### Page excerpt
As humanity confronts fresh viral threats—a hantavirus outbreak on a cruise ship and a resurgence of Ebola in Africa—the standard medical playbook reaches for quarantine, isolation, and the long slog of developing new treatments. But there's a therapy already on the shelf: convalescent plasma, drawn from survivors whose bodies have already figured out how to fight these diseases.
When people recover from viral infections, they produce antibodies that can be transferred to others. This approach has been used since the 1918 influenza pandemic, and during the first year of COVID-19, more than 600,000 Americans received convalescent plasma, saving tens of thousands of lives. In 2023, Israel deployed it against a West Nile virus outbreak with promising results. Yet in the current emergencies—where no vaccines or antiviral drugs exist for hantavirus or Ebola—the therapy is rarely mentioned.
Convalescent plasma has been used in past hantavirus and Ebola outbreaks, but often suboptimally. Its efficacy depends on early administration and high antibody content. Historically, emergency conditions and short-lived outbreaks made proper trials impossible. The COVID-19 pandemic, however, lasted long enough to generate dozens of clinical trials that established its value when used early and with adequate antibody levels.

### Exercise tasks
**a)** Revise the passage on convalescent plasma, starting at "Convalescent plasma has" and ending at "adequate antibody levels.", with "emergency conditions" changed to "crisis conditions".
**b)** Carry on the passage on convalescent plasma from its last sentence.

### Supplied records

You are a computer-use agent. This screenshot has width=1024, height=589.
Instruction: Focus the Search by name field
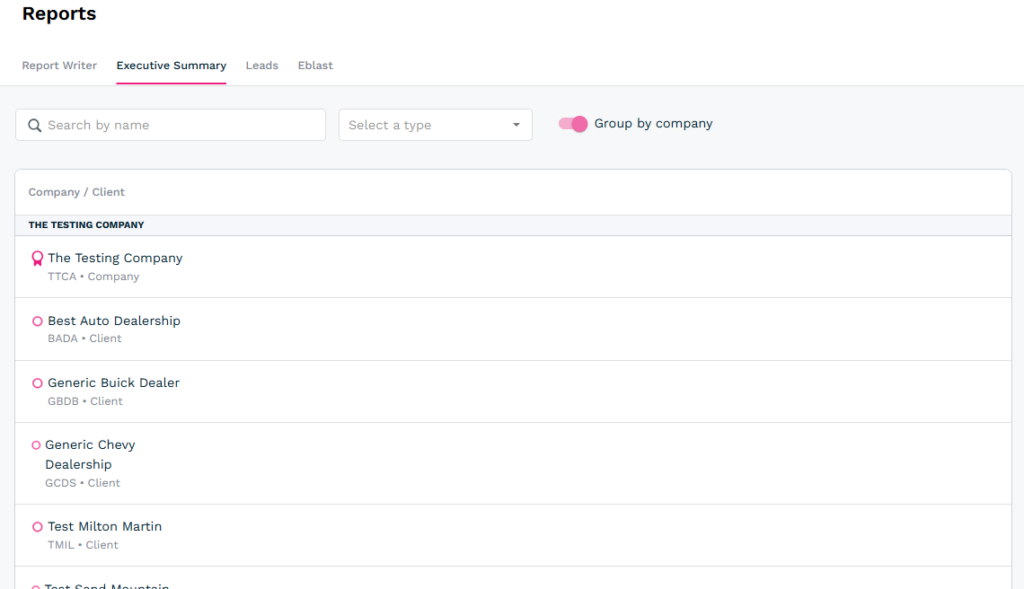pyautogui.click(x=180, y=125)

---

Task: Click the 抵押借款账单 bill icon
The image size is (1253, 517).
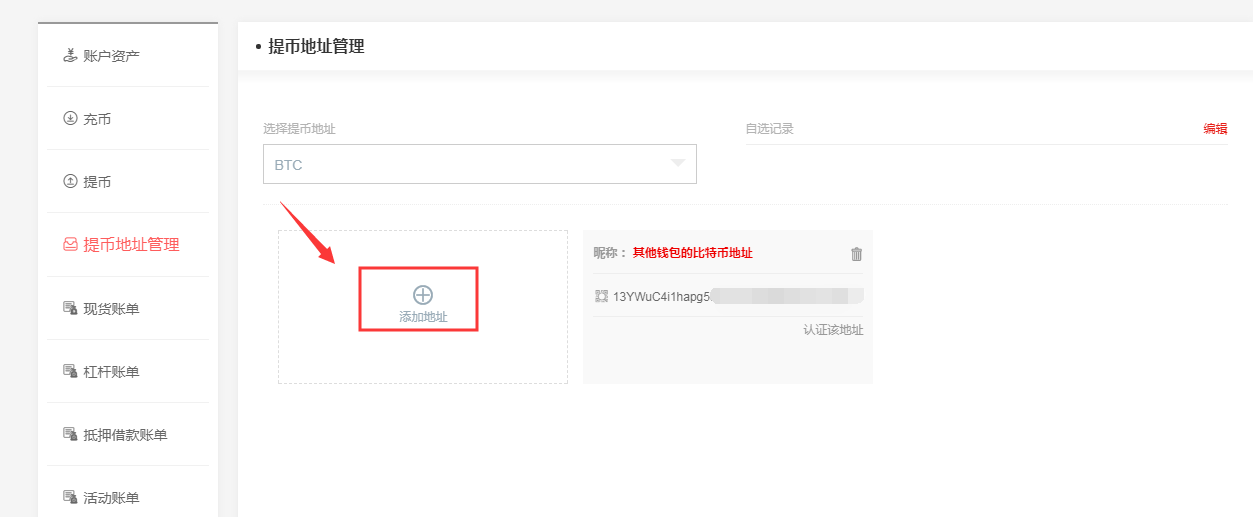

### Exercise results
**a)**
Convalescent plasma has been used in past hantavirus and Ebola outbreaks, but often suboptimally. Its efficacy depends on early administration and high antibody content. Historically, crisis conditions and short-lived outbreaks made proper trials impossible. The COVID-19 pandemic, however, lasted long enough to generate dozens of clinical trials that established its value when used early and with adequate antibody levels.

**b)**
Early studies that tested plasma on late-stage patients gave it a bad reputation—antibodies simply don't work once a patient is critically ill. But subsequent research confirmed its effectiveness, and in 2024, the FDA licensed COVID-19 convalescent plasma for immunosuppressed patients. It remains the only antibody therapy available for COVID.
Despite this record, many medical professionals have a blind spot. Some argue it's hard to deploy in under-resourced areas, yet more than 50 countries—including poor nations—used it during the pandemic. Others cite lack of standardization, but units can be standardized by antibody content. Arturo Casadevall, a Johns Hopkins professor who helped deploy plasma for COVID, suspects the hesitation stems from unfamiliarity: the therapy is used in emergencies and then forgotten.
Convalescent plasma is a public good with no profit motive. The pharmaceutical industry has little incentive to develop or promote it. Instead, its success depends on donors, public health authorities, transfusion services, and physicians willing to use it. Government health agencies, like the FDA during COVID, play a critical role in logistics—collecting, testing, and delivering plasma units.
While physicians rightly demand evidence from randomized trials, such data is never available for new pathogens. But safety and efficacy can be tracked through carefully maintained registries, as the FDA did in summer 2020. A key lesson from COVID: plasma must be given early. Using it on the sickest patients is a mistake. In outpatients, it halved the risk of hospitalization.
Public health authorities can identify survivors, test their plasma for antibodies against hantavirus and Ebola, and freeze units for future use. One survivor can treat three patients. This approach can serve as a bridge until industry develops vaccines, antivirals, or monoclonal antibodies—a strategy that deserves far more attention than it currently receives.